I paint a lot of roads - perhaps because I'm a traveller and I like the stories they tell. This oil will be one of ten paintings I'll be exhibiting at Art for the Sangres in Westcliffe, Colorado, September 23, 24th, 2016. The Slow Road is painted on a gessoed hardboard. I buy a 4' x 8' sheet of masonite and using a Stanley knife and a metal ruler, I cut it into the sizes I need. I've tried using various electric saws to make the job easier but they just aren't accurate enough for me. So....back to the Stanley knife.
Five years ago, my son and I joined forces for an online project titled "75 for 75". It was wildly successful thanks to friends, fellow artists and collectors. Last week, Shane suggested we do it again!
This time we'll both paint primarily landscapes. Last time I did bird studies as I wanted to learn how to paint them looser and more painterly. I struggle with landscapes so I hope this will help me become a better landscape painter.
All the paintings in this project will be 6" x 8" oil on gessoed boards. They'll sell for US $125 (unframed) plus $10 shipping. We'll post a couple of landscapes per week here on my blog, our websites, Facebook and Instagram. Payment will be through Paypal.
This is my first piece for the project. It's pretty tight, but as with the bird studies, I'm hoping that by the time I finish the project, my landscapes will be looser and much more painterly. This piece isn't available for sale until the project officially starts next week.
"Across the Evening Sky" was inspired by the Blackwater Refuge in Cambridge, Maryland. I have exhibited at The Waterfowl Festival every year for close to thirty years. The nearby Blackwater Refuge is one of my favorite places to paint - in fact I used a watercolor that I did at the Blackwater as reference material for this painting.
These are the final three oils of a series of six that will be hanging for the next month at the Opua Arts Studio & Gallery. The gallery is on the wharf in Opua, looking out over the bay where I find some much inspiration for my subject matter.

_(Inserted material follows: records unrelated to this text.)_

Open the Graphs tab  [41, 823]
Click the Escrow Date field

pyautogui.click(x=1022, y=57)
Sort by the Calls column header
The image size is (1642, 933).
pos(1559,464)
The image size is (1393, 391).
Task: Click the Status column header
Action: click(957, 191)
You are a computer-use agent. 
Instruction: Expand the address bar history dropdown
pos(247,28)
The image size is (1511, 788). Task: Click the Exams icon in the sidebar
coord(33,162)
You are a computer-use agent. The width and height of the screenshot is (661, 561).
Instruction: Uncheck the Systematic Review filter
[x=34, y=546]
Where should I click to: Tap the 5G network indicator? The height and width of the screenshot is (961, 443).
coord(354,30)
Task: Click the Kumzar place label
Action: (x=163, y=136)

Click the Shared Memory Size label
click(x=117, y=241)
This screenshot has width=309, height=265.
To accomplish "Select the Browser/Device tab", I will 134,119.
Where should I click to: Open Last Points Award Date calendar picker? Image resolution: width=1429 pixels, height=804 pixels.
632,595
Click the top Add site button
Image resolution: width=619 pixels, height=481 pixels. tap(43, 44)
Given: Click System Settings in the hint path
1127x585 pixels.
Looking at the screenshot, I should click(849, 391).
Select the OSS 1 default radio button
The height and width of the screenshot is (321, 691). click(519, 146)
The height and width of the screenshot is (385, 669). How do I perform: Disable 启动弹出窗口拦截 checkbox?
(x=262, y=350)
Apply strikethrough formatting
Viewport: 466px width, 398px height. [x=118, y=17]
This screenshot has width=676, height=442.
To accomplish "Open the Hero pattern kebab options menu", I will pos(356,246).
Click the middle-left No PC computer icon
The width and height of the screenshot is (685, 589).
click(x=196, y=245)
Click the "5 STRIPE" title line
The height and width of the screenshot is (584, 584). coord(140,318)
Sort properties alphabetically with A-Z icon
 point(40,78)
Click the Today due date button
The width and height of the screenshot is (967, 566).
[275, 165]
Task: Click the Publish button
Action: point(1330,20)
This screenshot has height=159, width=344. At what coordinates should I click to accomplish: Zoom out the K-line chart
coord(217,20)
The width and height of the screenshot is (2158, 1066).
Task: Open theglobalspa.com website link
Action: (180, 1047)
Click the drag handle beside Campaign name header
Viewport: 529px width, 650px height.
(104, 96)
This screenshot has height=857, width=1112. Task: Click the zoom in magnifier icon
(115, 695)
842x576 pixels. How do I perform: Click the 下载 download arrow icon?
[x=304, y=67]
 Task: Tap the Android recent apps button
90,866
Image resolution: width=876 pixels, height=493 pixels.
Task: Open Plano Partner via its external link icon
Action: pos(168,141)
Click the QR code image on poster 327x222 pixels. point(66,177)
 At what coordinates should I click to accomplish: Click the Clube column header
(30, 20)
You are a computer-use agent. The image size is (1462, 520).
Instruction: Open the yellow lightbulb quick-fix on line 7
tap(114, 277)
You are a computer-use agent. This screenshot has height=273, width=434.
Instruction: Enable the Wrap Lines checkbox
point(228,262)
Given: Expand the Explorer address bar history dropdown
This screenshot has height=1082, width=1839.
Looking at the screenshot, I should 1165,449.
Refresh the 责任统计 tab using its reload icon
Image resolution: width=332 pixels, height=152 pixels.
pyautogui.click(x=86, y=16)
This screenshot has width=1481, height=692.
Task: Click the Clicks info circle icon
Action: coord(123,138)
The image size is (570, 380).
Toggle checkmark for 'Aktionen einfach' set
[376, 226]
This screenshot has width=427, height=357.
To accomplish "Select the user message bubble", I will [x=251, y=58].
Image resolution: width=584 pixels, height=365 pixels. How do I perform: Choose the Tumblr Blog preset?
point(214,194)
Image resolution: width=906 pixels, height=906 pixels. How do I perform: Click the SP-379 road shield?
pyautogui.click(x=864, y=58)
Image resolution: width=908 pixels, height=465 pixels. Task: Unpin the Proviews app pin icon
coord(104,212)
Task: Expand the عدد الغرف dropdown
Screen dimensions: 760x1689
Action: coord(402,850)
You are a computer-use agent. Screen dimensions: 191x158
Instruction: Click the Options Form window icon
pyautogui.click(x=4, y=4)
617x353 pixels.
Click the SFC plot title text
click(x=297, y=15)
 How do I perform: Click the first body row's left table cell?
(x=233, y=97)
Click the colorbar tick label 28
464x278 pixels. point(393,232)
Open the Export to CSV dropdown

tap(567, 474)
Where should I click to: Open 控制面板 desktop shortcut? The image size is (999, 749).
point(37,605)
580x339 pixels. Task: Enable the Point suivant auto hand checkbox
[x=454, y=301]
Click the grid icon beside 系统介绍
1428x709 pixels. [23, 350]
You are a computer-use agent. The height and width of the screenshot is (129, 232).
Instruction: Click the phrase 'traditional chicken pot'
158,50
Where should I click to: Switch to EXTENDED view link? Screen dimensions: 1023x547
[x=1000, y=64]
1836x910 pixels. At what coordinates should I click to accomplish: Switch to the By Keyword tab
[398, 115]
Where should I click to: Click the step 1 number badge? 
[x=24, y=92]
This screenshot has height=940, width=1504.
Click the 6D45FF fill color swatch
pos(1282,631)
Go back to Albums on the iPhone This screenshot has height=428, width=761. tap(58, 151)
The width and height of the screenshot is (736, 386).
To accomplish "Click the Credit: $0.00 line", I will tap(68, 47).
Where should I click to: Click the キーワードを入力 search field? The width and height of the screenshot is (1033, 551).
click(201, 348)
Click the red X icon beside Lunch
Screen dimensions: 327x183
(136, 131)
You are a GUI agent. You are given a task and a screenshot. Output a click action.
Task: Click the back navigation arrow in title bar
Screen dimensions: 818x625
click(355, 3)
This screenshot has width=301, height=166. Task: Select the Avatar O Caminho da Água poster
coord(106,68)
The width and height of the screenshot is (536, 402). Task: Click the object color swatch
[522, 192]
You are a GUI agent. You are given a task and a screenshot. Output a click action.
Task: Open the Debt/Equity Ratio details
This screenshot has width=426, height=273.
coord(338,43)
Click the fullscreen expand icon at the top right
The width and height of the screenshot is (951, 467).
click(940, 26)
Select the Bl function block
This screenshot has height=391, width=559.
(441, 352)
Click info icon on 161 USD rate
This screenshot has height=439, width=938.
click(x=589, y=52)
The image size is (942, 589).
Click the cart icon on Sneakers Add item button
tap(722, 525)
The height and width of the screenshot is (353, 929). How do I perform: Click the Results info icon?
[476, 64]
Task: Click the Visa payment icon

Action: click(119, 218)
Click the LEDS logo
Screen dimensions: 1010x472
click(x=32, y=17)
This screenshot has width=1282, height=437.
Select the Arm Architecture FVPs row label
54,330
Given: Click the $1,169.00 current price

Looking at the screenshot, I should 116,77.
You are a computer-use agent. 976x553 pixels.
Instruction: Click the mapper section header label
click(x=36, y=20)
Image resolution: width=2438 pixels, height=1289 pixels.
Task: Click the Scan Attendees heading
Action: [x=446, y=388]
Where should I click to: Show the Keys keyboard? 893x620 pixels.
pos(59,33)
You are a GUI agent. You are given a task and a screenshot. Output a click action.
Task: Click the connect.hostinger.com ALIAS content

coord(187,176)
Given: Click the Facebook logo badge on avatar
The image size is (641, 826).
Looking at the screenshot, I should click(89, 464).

Opua is my home. It's located in the Far North of New Zealand's North Island. It is the primary port of entry for yachties arriving in New Zealand where they go through biosecurity and customs, so there is no shortage of yachts to paint! http://www.bayofislandsmarina.co.nz/
Another piece off the easel! This little oil is finished except for a tweak or two and a few lines on the rigging once the background is dry. It's inspired by one of the yachts I see in Opua - but it isn't a literal rendition. I often tell fibs about the color and light. As the American impressionist, William Merritt Chase said:
"Just don't hesitate to exaggerate color and light. Don't be afraid to tell lies - the most tiresome pictures are the stupidly truthful ones".
A few days ago, I spotted this boat at anchor across the bay from Opua, near Russell. Russell was New Zealand's first capital, then named Kororareka, 'the hell hole of the Pacific' known for its bars and brothels. I think we're more civilized now and the capital was moved to Wellington long ago.
This little piece is fresh off the easel. It's a 10" x 8" oil on gessoed masonite. I live a stone's throw from the sea and my little hometown of Opua, New Zealand, is the northern-most international port for yachties when they arrive in New Zealand. Though I'm not a sailor, I'm fascinated with the yachts that arrive in port fitted with solar panels, a wind generator and other gear that tells me they're long-distance voyagers. Where are they from and where have they been?
After painting full time for 30 years, working 8 hours a day and often seven days a week, I just took more than 3 months off! It felt strange not to be painting every day but I renovated two bathrooms and spent a month playing tourist with visitors from the U.S. But I have four upcoming shows so it's time to get back to work. I'm starting with a couple of little studies for my 'Boats of Opua' series to get me back in the swing of things.